Scarface

Por Milena Azevedo
Data: 18 janeiro, 2013

ScarfaceEditora: Globo Livros – Edição especial

Autor: Christian de Metter (roteiro e arte) – adaptação do romance homônimo de Armitage Trail.

Preço: R$ 34,00

Número de páginas: 112

Data de lançamento: Abril de 2012

Sinopse

Graphic novel que retrata os dias de glórias de Tony Camonte, o Scarface, um gângster ítalo-americano inspirado em Al Capone.

Positivo/Negativo

Alguns bandidos mais espertos entenderam que se o crime passasse a ser organizado seria mais fácil administrar os dividendos e garantir uma ocupação segura, duradoura e extremamente rentável.

Por volta de meados da década de 1910, os gângsteres começaram a atuar nos Estados Unidos, sendo a maioria das quadrilhas formada por imigrantes.

No início, os gângsteres cobravam apenas pela proteção aos estabelecimentos comerciais e casas de jogo e apostas que eles mesmos atacavam. Com o advento da Lei Seca (1920-1933), porém, passaram a contrabandear álcool e armas, obrigando restaurantes, bordéis e clubes noturnos a comprar suas bebidas. E após a 2ª Guerra Mundial, ampliaram seus negócios ao gerenciar cassinos em várias regiões dos Estados Unidos.

Sob o pseudônimo de Armitage Trail, o escritor Maurice Coons foi autor de romances pulps, nos quais expunha a realidade violenta de Chicago e Nova York. Para alcançar um nível de veracidade satisfatório, o autor costumava andar com um amigo pelas ruas escuras do submundo de Chicago, familiarizando-se com o ambiente e observando o comportamento dos membros das gangues.
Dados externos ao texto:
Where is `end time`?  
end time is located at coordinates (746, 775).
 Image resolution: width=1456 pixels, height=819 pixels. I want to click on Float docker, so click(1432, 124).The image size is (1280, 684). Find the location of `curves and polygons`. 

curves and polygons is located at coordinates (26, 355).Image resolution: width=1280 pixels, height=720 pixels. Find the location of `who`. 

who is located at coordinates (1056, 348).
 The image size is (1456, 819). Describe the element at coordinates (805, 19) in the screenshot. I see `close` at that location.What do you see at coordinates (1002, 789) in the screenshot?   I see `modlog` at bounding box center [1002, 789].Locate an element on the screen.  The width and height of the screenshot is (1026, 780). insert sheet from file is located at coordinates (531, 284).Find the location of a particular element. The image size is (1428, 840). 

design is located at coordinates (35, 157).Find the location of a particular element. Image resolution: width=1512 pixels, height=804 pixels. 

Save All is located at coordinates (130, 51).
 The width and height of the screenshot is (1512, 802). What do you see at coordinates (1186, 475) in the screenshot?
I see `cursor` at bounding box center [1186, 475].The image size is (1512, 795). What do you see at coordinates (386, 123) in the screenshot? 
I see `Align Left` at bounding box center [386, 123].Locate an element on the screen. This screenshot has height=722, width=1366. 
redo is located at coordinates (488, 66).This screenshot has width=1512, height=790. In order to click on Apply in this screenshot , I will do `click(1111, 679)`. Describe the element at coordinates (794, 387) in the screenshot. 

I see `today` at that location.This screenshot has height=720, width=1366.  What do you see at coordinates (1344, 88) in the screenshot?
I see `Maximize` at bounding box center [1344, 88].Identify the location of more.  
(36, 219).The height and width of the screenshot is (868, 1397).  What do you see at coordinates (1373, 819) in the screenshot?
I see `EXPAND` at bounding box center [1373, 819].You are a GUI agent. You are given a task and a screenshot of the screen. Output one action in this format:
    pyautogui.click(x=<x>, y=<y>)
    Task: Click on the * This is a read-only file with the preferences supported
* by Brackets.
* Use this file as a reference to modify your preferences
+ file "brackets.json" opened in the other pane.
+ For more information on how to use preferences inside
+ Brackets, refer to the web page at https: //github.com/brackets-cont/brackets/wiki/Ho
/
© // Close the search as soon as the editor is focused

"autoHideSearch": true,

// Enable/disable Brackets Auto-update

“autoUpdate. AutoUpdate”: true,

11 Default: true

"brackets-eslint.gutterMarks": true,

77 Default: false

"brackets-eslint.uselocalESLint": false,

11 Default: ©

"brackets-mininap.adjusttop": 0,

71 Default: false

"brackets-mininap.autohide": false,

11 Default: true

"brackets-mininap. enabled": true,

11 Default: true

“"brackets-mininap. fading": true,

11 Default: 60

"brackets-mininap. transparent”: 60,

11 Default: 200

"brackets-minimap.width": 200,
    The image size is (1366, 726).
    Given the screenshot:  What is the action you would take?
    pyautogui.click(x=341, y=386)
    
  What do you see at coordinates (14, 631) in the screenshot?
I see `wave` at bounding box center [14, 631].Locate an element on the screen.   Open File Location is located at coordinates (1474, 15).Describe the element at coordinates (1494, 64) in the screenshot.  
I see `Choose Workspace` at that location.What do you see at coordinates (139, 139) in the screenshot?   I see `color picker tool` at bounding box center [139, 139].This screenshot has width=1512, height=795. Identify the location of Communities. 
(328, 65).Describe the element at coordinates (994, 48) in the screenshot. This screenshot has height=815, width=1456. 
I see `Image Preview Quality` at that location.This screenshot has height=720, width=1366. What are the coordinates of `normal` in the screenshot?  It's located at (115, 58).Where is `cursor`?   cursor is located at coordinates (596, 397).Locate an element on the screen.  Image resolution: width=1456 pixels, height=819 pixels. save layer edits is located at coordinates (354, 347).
Sua obra mais famosa é Scarface, na qual construiu seu personagem principal com base em Al Capone, mesmo sem tê-lo conhecido pessoalmente.

Howard Hawks adaptou Scarface para o cinema em 1932. Os censores o forçaram a inserir o subtítulo A vergonha de uma Nação, como forma de alertar a sociedade para o crescente poder dos gângsteres e a indiferença dos governantes às suas ações.

Entretanto, Scarface acabou dando início a uma série de violentos filmes noir, conferindo glamour às quadrilhas organizadas.

A película de Hawks é clássica e a interpretação de Paul Muni, excelente; mas é na transposição para os quadrinhos que Tony Camonte ganha empatia, haja vista ter sido apresentado como um homem que, apesar de frio, valoriza a família sobre todas as coisas.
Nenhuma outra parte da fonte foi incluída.